Historical performance takes seriously the huge amount of historical information available to us. It acknowledges that there is no unique historical truth that is valid for all times, places, styles, genres and composers. This is why the term ‘authentic’ performance did not stand the test of time. It was really just a marketing term.

I have always thought of my approach as artistic research intended to lead to practical outcomes: that is, performances.

At some point another essentially marketing term gained traction and is still used widely today: HIP (Historically Informed Performance). Some prefer Historically Inspired Performance.

HIP is cool. HIP is fashionable.

I now prefer the term Historically Enlightened Performance (HEP).

Not only is HEP an older version of the word HIP—in the 1930s a hep-cat was a stylish or fashionable person, especially in the sphere of jazz or popular music—but it better encapsulates what we should be trying to achieve.

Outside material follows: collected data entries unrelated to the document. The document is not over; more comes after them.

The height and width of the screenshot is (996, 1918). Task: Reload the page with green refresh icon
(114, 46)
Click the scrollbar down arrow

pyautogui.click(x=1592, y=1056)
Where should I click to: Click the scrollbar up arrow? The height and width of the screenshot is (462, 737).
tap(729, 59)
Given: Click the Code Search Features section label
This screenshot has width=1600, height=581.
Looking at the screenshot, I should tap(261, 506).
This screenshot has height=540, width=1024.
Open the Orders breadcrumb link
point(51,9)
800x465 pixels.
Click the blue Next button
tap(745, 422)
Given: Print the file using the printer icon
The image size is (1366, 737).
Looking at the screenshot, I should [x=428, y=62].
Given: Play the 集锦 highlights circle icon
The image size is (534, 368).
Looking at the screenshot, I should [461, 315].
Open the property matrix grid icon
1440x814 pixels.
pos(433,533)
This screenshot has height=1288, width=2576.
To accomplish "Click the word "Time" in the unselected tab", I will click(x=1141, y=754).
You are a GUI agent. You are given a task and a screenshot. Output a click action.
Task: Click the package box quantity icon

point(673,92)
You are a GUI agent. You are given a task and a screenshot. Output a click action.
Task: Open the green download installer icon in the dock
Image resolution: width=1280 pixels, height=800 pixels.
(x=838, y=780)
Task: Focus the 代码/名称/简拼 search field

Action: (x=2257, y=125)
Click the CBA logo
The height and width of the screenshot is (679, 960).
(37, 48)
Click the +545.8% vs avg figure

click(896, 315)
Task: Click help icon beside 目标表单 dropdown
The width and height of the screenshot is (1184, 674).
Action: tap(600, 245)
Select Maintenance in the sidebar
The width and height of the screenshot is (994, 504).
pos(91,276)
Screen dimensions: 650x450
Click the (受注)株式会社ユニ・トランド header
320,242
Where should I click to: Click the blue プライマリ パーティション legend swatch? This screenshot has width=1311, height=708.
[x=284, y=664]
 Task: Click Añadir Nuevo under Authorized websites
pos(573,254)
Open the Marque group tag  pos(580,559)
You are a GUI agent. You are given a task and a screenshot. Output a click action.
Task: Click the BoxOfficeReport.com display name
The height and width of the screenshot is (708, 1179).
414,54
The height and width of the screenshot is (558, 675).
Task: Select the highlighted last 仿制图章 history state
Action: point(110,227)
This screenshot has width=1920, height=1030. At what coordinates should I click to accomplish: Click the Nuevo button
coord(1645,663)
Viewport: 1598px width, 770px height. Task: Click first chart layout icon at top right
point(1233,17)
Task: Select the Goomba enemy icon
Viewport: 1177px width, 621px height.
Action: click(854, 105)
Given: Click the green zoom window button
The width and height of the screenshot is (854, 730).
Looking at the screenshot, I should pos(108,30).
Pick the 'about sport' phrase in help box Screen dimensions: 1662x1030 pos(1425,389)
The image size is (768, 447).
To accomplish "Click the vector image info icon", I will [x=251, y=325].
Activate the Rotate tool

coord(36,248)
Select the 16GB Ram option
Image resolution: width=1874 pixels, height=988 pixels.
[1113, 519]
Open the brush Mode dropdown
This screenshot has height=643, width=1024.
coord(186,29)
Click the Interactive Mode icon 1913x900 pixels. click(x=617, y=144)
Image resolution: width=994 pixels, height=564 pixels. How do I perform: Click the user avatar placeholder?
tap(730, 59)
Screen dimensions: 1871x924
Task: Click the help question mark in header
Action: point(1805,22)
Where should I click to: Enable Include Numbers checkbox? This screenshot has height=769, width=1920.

The classic How to Read a Book (1940, rev. ed. 1972) by Adler and Van Doren makes the important distinction between being informed and being enlightened:

To be informed is to know simply that something is the case.

To be enlightened is to know, in addition, what it is all about: why it is the case, what its connections are with other facts, in what respects it is the same, in what respects it is different, and so forth. …

Enlightenment is achieved only when, in addition to knowing what an author says, you know what he means and why he says it.

— Adler and Van Doren

To be enlightened is to have a deep understanding. Understanding leads to insight and comfort with the data.

Quantz talks about this in the Preface to his Versuch  (1752). He says that he has endeavoured to purify his taste ‘through long experience and reflection.’ He expands on this in the Introduction:

For everything in music that is done without reflection and deliberation, and simply, as it were, as a pastime, is without profit. Industry founded upon ardent love and insatiable enthusiasm for music must be united with constant and diligent inquiry, and mature reflection and examination.

 —  Johann Joachim Quantz

He is describing the search for explanations and understanding, for enlightenment. This is education (discovery) and not just training.

Curiosity is key and you need to do the work.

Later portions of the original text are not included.